Required work:
Below are the entries to work from; restate word for word the portion that opens with the line containing "H280.71 (690, 1510)" and closes with the line containing "[Suivez elainekibaro sur Twitter] (1572, 117)", keeping both.

Data shown:
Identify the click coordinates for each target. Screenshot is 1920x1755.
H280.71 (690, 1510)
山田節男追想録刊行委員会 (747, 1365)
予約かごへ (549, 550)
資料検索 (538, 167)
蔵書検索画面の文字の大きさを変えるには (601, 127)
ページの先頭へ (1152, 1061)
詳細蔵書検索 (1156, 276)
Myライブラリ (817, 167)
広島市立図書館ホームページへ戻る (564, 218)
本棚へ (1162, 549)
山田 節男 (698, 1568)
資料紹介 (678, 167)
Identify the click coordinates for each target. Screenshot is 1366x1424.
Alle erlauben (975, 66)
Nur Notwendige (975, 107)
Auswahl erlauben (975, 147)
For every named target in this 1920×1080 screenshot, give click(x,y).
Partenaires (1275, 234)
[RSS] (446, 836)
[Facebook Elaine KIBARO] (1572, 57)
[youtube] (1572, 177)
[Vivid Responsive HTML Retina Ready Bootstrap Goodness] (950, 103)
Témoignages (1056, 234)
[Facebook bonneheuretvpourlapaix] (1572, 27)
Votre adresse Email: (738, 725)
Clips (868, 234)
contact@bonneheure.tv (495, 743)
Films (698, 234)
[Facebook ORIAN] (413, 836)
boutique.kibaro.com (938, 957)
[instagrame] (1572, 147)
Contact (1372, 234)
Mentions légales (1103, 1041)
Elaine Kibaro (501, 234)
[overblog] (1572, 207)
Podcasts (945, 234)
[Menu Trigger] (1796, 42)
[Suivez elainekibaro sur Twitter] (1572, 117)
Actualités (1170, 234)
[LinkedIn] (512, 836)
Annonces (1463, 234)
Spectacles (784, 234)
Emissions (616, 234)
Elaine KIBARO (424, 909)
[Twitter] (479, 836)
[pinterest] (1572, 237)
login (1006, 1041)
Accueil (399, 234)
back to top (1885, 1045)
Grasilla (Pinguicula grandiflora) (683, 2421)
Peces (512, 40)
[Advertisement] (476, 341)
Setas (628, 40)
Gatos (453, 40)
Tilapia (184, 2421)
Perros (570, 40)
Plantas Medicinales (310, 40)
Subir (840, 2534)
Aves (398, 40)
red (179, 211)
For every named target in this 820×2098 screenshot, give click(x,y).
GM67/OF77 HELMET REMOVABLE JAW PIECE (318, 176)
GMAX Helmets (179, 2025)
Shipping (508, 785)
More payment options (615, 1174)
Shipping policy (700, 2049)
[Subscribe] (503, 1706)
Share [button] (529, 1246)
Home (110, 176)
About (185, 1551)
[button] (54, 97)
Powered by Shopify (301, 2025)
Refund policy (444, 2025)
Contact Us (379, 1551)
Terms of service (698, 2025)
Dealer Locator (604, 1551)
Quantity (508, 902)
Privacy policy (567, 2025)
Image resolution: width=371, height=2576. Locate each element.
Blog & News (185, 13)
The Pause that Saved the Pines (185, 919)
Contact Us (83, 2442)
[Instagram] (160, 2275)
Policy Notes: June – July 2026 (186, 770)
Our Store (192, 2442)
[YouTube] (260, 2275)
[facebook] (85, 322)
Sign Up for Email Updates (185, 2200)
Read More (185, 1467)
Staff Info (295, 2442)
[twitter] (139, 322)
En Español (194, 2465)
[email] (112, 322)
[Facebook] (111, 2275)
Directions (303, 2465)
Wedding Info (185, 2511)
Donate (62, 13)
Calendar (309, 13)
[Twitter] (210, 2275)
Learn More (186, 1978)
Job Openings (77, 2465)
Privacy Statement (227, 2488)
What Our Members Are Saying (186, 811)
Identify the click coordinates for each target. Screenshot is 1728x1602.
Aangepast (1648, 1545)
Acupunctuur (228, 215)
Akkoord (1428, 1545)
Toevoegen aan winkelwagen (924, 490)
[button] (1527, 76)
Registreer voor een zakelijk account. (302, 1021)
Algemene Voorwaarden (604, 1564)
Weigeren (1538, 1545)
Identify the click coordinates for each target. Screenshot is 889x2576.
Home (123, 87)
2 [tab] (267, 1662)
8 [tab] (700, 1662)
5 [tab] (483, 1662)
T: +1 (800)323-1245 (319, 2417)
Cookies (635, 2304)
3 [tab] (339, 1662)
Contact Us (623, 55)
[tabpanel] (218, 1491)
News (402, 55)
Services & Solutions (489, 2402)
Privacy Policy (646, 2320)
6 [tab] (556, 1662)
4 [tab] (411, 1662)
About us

Response to the task:
H280.71 (690, 1510)
山田節男追想録刊行委員会 (747, 1365)
予約かごへ (549, 550)
資料検索 (538, 167)
蔵書検索画面の文字の大きさを変えるには (601, 127)
ページの先頭へ (1152, 1061)
詳細蔵書検索 (1156, 276)
Myライブラリ (817, 167)
広島市立図書館ホームページへ戻る (564, 218)
本棚へ (1162, 549)
山田 節男 (698, 1568)
資料紹介 (678, 167)
Identify the click coordinates for each target. Screenshot is 1366x1424.
Alle erlauben (975, 66)
Nur Notwendige (975, 107)
Auswahl erlauben (975, 147)
For every named target in this 1920×1080 screenshot, give click(x,y).
Partenaires (1275, 234)
[RSS] (446, 836)
[Facebook Elaine KIBARO] (1572, 57)
[youtube] (1572, 177)
[Vivid Responsive HTML Retina Ready Bootstrap Goodness] (950, 103)
Témoignages (1056, 234)
[Facebook bonneheuretvpourlapaix] (1572, 27)
Votre adresse Email: (738, 725)
Clips (868, 234)
contact@bonneheure.tv (495, 743)
Films (698, 234)
[Facebook ORIAN] (413, 836)
boutique.kibaro.com (938, 957)
[instagrame] (1572, 147)
Contact (1372, 234)
Mentions légales (1103, 1041)
Elaine Kibaro (501, 234)
[overblog] (1572, 207)
Podcasts (945, 234)
[Menu Trigger] (1796, 42)
[Suivez elainekibaro sur Twitter] (1572, 117)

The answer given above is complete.